● Problem details:
Copy out the rows between the line holding "Select the 1m zoom range button" and the line holding "pos(278,22)", inclusive, reproducing each one without any change.

● Material provided:
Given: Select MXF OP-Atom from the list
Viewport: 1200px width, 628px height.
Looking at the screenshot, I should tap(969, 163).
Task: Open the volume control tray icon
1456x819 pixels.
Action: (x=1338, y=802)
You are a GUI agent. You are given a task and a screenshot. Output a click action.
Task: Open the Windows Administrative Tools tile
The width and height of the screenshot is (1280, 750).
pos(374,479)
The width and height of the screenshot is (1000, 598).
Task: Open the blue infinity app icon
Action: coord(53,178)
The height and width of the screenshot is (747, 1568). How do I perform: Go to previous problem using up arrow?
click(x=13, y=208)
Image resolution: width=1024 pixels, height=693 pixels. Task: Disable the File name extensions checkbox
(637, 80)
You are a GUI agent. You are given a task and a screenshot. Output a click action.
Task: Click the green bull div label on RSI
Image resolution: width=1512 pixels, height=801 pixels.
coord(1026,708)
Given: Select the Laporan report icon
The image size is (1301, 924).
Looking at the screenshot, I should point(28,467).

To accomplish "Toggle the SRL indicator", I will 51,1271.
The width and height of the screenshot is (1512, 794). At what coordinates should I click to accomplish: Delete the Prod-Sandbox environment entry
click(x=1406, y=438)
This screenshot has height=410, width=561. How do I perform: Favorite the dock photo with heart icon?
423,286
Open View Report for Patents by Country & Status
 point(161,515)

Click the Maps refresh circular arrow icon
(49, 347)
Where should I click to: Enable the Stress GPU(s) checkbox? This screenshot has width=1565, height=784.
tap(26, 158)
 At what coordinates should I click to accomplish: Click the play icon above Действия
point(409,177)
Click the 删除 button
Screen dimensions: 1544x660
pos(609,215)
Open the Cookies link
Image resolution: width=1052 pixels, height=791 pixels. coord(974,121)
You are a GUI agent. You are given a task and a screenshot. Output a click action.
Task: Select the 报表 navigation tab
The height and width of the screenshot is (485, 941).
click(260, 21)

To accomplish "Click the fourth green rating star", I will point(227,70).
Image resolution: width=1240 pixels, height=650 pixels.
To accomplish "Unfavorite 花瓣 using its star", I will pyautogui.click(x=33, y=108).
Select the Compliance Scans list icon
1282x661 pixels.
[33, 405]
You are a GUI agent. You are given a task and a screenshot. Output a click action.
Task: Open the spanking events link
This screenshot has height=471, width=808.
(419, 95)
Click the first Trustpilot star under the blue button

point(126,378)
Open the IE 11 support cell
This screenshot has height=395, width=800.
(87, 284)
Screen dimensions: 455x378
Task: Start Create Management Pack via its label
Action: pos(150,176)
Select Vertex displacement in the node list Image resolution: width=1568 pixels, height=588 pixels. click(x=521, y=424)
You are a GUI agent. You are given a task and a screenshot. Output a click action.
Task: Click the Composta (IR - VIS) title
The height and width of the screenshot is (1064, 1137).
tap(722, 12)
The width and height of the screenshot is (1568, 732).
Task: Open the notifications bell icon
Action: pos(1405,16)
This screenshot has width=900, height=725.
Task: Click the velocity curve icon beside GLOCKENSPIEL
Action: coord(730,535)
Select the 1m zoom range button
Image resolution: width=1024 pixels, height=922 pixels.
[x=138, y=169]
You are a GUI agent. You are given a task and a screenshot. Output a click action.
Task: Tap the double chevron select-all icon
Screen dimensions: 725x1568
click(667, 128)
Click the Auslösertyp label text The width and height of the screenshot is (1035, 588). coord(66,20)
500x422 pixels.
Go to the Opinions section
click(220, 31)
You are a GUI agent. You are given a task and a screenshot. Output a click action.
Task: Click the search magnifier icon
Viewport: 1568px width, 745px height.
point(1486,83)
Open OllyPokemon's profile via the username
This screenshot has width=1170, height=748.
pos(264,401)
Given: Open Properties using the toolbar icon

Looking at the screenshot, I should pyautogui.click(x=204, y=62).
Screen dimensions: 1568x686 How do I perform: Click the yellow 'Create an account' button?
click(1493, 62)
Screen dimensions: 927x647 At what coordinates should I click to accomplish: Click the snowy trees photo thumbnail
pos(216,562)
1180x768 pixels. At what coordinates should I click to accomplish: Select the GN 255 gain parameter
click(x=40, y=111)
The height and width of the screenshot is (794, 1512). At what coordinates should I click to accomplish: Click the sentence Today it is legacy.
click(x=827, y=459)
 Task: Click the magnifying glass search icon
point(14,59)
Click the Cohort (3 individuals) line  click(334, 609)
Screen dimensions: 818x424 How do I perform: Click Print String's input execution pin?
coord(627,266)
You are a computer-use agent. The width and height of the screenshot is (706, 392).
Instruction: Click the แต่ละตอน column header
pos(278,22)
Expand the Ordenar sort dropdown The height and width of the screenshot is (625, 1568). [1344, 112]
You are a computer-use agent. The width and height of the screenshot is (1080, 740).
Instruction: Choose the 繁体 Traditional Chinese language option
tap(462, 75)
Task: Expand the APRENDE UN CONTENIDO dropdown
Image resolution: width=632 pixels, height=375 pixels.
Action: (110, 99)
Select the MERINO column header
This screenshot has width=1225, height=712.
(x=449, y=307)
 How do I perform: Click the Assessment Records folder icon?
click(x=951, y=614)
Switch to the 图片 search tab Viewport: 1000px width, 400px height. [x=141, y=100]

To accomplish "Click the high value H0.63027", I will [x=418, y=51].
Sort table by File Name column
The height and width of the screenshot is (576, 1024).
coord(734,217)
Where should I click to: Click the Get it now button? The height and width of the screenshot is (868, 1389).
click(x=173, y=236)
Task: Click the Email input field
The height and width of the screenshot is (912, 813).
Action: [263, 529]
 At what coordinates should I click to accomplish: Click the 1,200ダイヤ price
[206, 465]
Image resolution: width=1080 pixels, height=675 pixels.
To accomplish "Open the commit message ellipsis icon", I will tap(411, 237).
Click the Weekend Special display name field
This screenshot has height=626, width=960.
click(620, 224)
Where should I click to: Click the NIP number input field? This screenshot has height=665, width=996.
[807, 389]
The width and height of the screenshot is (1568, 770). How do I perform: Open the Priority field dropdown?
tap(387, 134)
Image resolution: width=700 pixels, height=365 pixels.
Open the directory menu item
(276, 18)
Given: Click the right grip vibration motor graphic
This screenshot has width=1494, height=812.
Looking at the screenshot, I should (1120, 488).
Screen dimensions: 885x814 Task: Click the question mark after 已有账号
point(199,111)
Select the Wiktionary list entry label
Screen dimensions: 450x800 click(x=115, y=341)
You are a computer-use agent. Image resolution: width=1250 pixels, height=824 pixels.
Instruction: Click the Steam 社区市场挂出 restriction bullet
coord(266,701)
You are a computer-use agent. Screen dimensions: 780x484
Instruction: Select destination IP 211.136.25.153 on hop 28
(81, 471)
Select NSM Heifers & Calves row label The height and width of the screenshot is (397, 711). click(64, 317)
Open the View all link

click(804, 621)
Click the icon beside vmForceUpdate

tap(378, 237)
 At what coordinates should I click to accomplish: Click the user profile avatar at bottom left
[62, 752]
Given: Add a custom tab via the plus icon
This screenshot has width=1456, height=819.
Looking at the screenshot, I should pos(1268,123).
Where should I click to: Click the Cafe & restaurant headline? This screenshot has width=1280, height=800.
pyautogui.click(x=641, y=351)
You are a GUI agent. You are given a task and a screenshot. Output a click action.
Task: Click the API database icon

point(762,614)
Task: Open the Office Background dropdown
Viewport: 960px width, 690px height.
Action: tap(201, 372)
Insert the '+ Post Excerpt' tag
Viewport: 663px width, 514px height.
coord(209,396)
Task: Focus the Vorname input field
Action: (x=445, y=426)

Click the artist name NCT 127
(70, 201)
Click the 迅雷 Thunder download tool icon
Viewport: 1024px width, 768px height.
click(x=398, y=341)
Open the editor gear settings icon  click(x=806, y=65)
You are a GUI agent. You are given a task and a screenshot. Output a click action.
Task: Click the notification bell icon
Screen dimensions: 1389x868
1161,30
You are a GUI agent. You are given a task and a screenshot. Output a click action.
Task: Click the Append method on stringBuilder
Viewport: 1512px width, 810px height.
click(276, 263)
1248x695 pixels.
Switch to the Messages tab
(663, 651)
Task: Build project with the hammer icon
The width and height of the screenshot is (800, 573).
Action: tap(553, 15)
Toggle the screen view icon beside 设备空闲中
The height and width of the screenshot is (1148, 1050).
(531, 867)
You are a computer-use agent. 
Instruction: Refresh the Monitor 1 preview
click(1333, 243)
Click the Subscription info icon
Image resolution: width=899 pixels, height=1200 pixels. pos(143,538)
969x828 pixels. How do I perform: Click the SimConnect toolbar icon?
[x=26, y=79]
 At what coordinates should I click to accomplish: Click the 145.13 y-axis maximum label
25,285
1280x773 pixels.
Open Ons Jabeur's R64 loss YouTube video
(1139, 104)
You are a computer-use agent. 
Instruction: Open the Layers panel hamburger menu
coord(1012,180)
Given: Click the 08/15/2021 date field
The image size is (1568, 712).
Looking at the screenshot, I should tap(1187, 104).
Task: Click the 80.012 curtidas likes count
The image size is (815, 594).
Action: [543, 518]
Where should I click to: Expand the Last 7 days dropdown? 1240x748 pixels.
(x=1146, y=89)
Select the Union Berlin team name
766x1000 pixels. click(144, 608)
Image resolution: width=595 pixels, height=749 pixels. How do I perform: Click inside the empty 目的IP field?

● Answer to the exercise:
Select the 1m zoom range button
Image resolution: width=1024 pixels, height=922 pixels.
[x=138, y=169]
You are a GUI agent. You are given a task and a screenshot. Output a click action.
Task: Tap the double chevron select-all icon
Screen dimensions: 725x1568
click(667, 128)
Click the Auslösertyp label text The width and height of the screenshot is (1035, 588). coord(66,20)
500x422 pixels.
Go to the Opinions section
click(220, 31)
You are a GUI agent. You are given a task and a screenshot. Output a click action.
Task: Click the search magnifier icon
Viewport: 1568px width, 745px height.
point(1486,83)
Open OllyPokemon's profile via the username
This screenshot has width=1170, height=748.
pos(264,401)
Given: Open Properties using the toolbar icon

Looking at the screenshot, I should pyautogui.click(x=204, y=62).
Screen dimensions: 1568x686 How do I perform: Click the yellow 'Create an account' button?
click(1493, 62)
Screen dimensions: 927x647 At what coordinates should I click to accomplish: Click the snowy trees photo thumbnail
pos(216,562)
1180x768 pixels. At what coordinates should I click to accomplish: Select the GN 255 gain parameter
click(x=40, y=111)
The height and width of the screenshot is (794, 1512). At what coordinates should I click to accomplish: Click the sentence Today it is legacy.
click(x=827, y=459)
 Task: Click the magnifying glass search icon
point(14,59)
Click the Cohort (3 individuals) line  click(334, 609)
Screen dimensions: 818x424 How do I perform: Click Print String's input execution pin?
coord(627,266)
You are a computer-use agent. The width and height of the screenshot is (706, 392).
Instruction: Click the แต่ละตอน column header
pos(278,22)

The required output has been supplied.